A version of this article has been published in FranchiseWire, contributed by Yoav Kutner, CEO, and Co-Founder of Oro Inc.
The franchising business is on the rise. The last couple of years saw franchising generate more jobs, advance careers, and contribute positively to the global economy. In fact, franchised businesses generate annual revenues of more than $1.75 trillion globally, according to the World Franchise Council.
That breakneck growth creates competition, driving franchisors to look for new technologies to help them maintain or build an advantage and continue expanding.
Of course, many franchises already rely on various types of tech, like POS systems and marketing tools, to improve productivity and enable smarter decision-making.
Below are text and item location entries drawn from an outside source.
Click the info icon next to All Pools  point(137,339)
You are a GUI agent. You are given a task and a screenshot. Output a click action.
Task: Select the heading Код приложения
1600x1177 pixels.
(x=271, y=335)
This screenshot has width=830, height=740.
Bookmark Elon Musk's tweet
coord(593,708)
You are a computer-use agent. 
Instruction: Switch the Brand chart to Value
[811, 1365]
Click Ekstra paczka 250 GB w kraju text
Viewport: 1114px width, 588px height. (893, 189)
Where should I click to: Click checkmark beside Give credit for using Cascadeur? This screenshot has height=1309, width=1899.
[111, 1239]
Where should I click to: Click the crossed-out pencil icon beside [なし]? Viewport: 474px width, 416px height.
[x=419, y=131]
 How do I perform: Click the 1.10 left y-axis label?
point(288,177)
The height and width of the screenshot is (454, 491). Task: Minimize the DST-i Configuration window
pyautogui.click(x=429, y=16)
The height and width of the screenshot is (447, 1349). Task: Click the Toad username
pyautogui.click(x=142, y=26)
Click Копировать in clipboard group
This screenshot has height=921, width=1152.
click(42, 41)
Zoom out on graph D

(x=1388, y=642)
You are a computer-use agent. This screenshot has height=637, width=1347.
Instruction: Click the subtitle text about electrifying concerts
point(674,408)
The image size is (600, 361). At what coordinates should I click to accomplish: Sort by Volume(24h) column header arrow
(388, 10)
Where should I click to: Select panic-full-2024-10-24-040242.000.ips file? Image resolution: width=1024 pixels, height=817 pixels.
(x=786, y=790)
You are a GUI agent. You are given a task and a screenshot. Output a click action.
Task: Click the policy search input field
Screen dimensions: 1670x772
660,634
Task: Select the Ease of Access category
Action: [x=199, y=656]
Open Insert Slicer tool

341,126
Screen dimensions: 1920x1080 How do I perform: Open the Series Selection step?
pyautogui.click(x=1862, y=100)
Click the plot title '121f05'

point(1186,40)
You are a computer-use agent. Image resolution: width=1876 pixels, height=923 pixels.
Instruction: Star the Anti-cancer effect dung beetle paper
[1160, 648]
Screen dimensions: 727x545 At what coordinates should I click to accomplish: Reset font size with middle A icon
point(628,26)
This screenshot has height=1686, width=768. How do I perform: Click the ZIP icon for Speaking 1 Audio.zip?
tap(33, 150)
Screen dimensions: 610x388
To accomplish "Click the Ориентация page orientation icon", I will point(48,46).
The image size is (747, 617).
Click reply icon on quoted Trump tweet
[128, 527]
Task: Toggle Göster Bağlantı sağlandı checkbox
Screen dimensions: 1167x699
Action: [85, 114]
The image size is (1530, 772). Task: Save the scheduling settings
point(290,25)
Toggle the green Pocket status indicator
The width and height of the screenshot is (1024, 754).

Alongside these solutions, eCommerce systems for franchising are also quickly becoming a must-have.
Below, we explore five ways that franchisors can use B2B eCommerce platforms to future-proof their networks and accelerate franchisee recruitment:
1. A Smarter Organization
Typically, franchisors operate multiple divisions, sub-brands, and business units. Not to mention that franchisees often have hierarchies of their own, too.
This complexity is precisely what B2B eCommerce platforms were designed to tackle. They help manage franchising hierarchies with clear account management tools to enable franchisors to define the websites, products, and prices available to franchisees. They also support complex procurement, purchasing, and approval relationships. In doing so, they streamline tasks to deliver a smooth experience for end-users at all levels of the organization.
2. No More Procurement Headaches
Many franchisors oblige their franchisees to procure, use, and sell products and services from certain suppliers. This creates some challenges for franchisees, which B2B eCommerce systems can easily handle.
With a B2B eCommerce system, franchise networks can create a custom marketplace for their franchisees by adding third-party suppliers. This approach gives vendors control over product listings and prices while providing franchisors transparency into vendor activity. But it also simplifies the procurement process for franchisees by connecting them to the suitable suppliers based on their accounts, business units, or location.
3. Localization
Franchisors operating at scale are tasked to meet the needs of franchisees and customers in the different locales.
Robust eCommerce tools empower franchisors to support local offices. For example, with the OroCommerce platform, franchisees can set up independent units with their own organizational structure, product catalogs, taxes, price rules, suppliers, etc. At the same time, the system provides the head office complete visibility into its subsidiaries. As a result, the franchises operate in multiple markets and jurisdictions, with support for localized websites, landing pages, and customer portals.
4. Intelligent Integration
Every franchise network is structured differently, but each will need integrations between different parts of the organization to support uninterrupted, smart operations. A flexible and fully-featured eCommerce platform gives you the power to synchronize data.
For example, warehouse management systems can transmit inventory data to a B2B eCommerce platform in real-time, providing on-time shipping and delivery rates. Other possibilities for integration include PIM, punchout, eProcurement, payment gateways, and accounting systems.
5. End-to-End Automation
Pricing rules and purchase processes often vary from one franchise location to another. With the right eCommerce platform, you can create a rule-based pricing workflow to manage prices automatically and even change prices dynamically, depending on different factors like customer groups or seasonality.
But pricing is not the only function that can be automated. Advanced eCommerce tools can automatically identify high or low-stocked items, automate quote approvals, send email notifications, and much more. Consequently, less time is spent on complex chores, manual errors are minimized, and more time is saved for franchisees to focus on growth.